═════ MATERIAL FOR THIS TASK ═════

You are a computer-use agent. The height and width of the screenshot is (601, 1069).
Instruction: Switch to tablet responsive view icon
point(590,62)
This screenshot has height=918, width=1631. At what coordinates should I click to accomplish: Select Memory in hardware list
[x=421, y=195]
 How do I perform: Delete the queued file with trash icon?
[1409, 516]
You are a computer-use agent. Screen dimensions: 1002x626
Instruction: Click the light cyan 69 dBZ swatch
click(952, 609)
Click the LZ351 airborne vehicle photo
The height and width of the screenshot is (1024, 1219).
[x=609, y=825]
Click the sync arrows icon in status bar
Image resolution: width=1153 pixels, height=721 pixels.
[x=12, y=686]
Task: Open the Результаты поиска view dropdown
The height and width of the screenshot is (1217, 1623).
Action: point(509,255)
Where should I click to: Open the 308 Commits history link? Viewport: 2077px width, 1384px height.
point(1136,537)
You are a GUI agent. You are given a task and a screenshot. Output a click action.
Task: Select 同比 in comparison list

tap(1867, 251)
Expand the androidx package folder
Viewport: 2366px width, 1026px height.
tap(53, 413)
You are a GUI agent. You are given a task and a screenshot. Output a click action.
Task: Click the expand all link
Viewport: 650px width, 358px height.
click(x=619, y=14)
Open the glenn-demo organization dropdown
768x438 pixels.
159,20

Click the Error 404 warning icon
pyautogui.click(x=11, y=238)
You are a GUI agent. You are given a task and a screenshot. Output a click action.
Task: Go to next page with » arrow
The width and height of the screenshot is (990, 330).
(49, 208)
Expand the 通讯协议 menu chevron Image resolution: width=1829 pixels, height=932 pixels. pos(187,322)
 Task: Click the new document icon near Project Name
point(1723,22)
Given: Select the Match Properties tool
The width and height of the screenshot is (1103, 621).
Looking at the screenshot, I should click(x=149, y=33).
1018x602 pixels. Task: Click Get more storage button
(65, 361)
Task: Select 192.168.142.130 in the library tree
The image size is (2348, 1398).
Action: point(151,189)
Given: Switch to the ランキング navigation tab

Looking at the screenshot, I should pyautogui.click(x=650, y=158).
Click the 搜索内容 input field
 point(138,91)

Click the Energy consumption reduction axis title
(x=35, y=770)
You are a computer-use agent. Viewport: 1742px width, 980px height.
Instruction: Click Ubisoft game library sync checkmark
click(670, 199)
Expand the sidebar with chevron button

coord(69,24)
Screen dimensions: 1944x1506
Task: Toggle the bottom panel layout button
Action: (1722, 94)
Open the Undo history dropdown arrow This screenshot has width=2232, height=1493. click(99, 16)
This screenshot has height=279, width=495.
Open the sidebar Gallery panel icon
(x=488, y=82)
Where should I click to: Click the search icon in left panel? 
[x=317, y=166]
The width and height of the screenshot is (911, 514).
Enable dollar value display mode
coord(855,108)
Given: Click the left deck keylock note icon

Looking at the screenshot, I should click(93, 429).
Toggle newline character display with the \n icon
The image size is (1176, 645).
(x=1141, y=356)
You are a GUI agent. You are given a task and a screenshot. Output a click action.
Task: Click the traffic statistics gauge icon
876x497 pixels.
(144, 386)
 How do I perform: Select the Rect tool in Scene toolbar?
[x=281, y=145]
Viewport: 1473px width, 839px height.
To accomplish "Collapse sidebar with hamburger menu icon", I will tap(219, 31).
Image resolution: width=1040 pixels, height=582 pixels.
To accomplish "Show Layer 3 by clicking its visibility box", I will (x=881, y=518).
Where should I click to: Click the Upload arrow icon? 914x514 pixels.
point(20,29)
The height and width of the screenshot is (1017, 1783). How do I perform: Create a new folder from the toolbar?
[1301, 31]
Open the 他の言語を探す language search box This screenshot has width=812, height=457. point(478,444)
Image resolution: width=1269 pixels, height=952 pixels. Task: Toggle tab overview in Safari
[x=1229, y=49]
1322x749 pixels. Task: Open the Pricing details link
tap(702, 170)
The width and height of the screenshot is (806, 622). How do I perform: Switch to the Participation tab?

═════

- WHAT YOU HAVE TO DO
In the listing, how many lines hold "computer"? Answer with a bare number.

- FINISHED EXERCISE
3